__Given instruction 1__. Decide whether each statement agrees with the Battleship challenge write-up, answering yes or no and quoting the deciding words from it. (a) Alan works in the Express version of Mathcad Prime. (b) In Alan's first worksheet, Player B's hits and misses are drawn as green and blue squares. (c) The challenge permits ships to be placed diagonally on the ocean grid.
__Given instruction 2__. According to the Battleship challenge write-up, why does Alan's version 3 have Mathcad place the ships? Answer in one to three sentences.
__Given instruction 3__. Rewrite the paragraph of the Battleship challenge write-up that begins "Alan’s first worksheet sets up" as a short list, keeping its main facts.

__Selected passage__.
::::::::

The challenge
The Mathcad Community Challenge for November and December 2025 was based around the kids’ game Battleship:
Recently, I was in the position of trying to explain to a 6- and 8- year old how to play the board game Battleship. (Kids from my generation had commercials that seemed to explain the basics of the game fairly well.) While trying to explain the concept of the grid to them and search algorithms, I couldn’t help but wonder, “How could this be done in Mathcad Prime?”
This month’s challenge, should you choose to accept it, is fairly open-ended: simulate various aspects of the Battleship game in Mathcad. Here are some suggestions:
- Write a program that will place the ships on the ocean grid. The ships must be placed horizontally or vertically; no diagonals. Ships can’t overlap one another. Do you place the ships randomly or according to some kind of optimized algorithm?
- Alternatively, can you use Advanced Input Controls to allow the user to place the ships on the ocean grid?
- Display the placement of the ships using the plotting capability.
- Write an algorithm for hunting the ships. Do you use something like a random walk? A standard grid search? Your own preferred algorithm from when you were a kid?
- Alternatively, use Advanced Input Controls to let the user enter their own coordinates. Use these same controls to provide feedback to the user on hit or miss.
- Display the hits and misses on a plot or chart.
- Can you program Mathcad Prime to run through a number of iterations of placing and hunting ships, and then evaluate statistics on number of shots needed to sink the fleet?
The submissions
Two of our loyal participants contributed worksheets to the challenge: Alan Stevens and Werner E.
Alan’s worksheets
Alan was the first, and his submissions are always interesting because he uses the Express version of Mathcad Prime.
Alan’s first worksheet sets up a 10 x 10 matrix filled with zeroes. Player A replaces various elements of the matrix with the number one to represent the placement of ships. An XY Plot then displays the placement using dots and filled boxes. A second 10x10 matrix represents the shots taken by Player B. A collapsed area contains the logic for registering hits and misses. I like the use of double summations throughout, especially for tracking the total shots and hits. A second XY Plot depicts the hits and misses for Player B with red and black squares. It’s an extremely clean and concise use of matrices, operators, and plots.
Alan’s second worksheet adds the traditional letters and numbers notation for the Battleship grid. Player A locates the ships with grid notation and Player B enters their shots in one of five matrices, in traditional grid notation. This is a great incremental improvement to match the feel of the board game.
In version 3, the “computer” (Mathcad) places the ships for you, using an ingenious vector of “if” functions with random numbers. This helps you avoid the inherent problem of “playing chess against yourself.”
Version 4 reverses the scenario, with the user placing the ships and the “computer” (Mathcad) taking random shots to locate the fleet. I like how the worksheet tracks the total number of shots needed and the incorporation of orange dots in the XY Plot to represent locations that were not attacked.

::::::::

Target position records
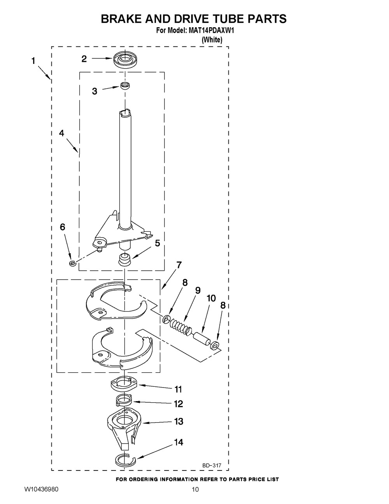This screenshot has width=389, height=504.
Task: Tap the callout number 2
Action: tap(84, 59)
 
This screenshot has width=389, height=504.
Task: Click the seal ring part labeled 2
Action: tap(124, 60)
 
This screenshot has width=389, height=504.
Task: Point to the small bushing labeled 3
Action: tap(125, 86)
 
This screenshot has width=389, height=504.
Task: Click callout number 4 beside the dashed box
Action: tap(61, 133)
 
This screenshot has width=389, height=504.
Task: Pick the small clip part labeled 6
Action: tap(72, 263)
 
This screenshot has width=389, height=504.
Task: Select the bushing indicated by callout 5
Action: tap(125, 260)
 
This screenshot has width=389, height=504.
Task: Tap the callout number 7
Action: tap(179, 264)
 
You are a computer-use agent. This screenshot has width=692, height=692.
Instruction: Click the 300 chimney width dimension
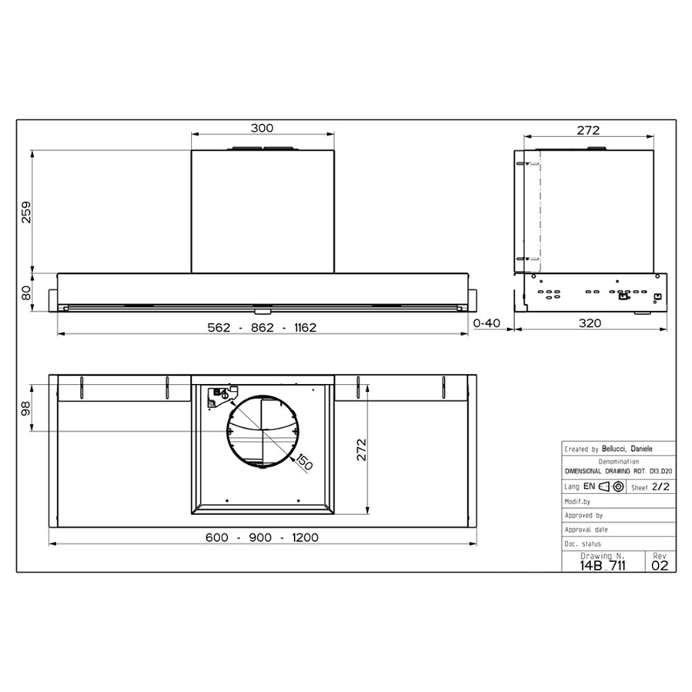262,128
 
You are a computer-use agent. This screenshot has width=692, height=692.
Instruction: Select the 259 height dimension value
25,211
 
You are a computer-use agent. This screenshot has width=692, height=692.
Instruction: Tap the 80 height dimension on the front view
25,293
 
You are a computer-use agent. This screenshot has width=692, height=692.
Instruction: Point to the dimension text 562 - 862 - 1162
262,326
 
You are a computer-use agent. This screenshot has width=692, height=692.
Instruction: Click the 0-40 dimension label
487,324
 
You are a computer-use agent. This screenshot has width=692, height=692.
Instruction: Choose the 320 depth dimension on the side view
589,324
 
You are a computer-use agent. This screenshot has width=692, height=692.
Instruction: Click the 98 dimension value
25,409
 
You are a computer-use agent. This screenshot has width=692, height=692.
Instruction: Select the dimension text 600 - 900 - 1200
262,537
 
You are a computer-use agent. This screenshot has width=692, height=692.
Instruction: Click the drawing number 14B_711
603,564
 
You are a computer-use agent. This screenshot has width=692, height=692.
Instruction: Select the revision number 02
660,564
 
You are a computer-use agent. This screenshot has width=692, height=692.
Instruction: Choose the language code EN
589,487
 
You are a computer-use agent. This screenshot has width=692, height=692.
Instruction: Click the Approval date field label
587,530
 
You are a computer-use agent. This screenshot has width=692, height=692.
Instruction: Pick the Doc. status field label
583,543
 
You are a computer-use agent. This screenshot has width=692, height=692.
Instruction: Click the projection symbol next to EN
610,487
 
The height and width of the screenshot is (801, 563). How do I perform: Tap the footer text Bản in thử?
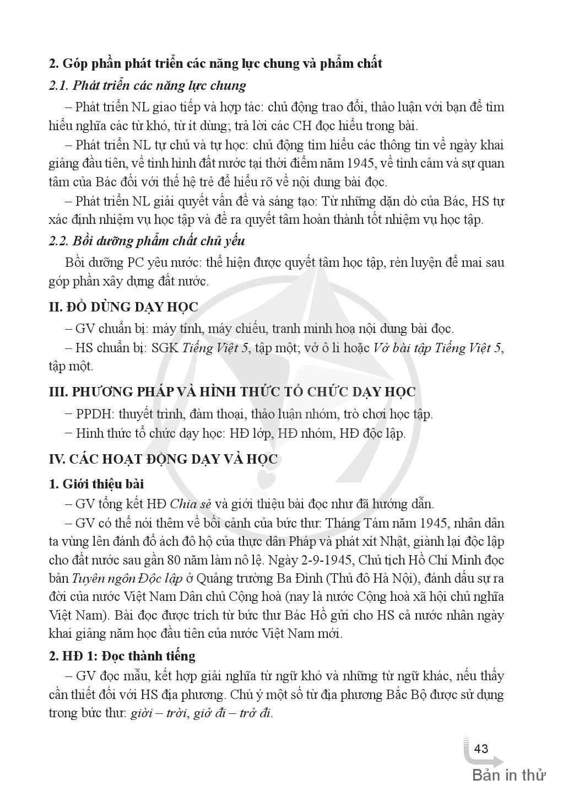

::::::::

__Full response 1__.
(a) Yes: "he uses the Express version of Mathcad Prime."
(b) No: "A second XY Plot depicts the hits and misses for Player B with red and black squares."
(c) No: "The ships must be placed horizontally or vertically; no diagonals."

__Full response 2__. In version 3, Mathcad places the ships using a vector of "if" functions with random numbers. This spares the user the problem of "playing chess against yourself."

__Full response 3__.
- A 10 x 10 matrix of zeroes is set up.
- Player A places ships by replacing elements with the number one.
- An XY Plot shows the placement with dots and filled boxes.
- A second 10x10 matrix records Player B's shots.
- A collapsed area holds the logic for registering hits and misses.
- Double summations track total shots and hits.
- A second XY Plot shows Player B's hits and misses as red and black squares.
- The worksheet makes clean, concise use of matrices, operators, and plots.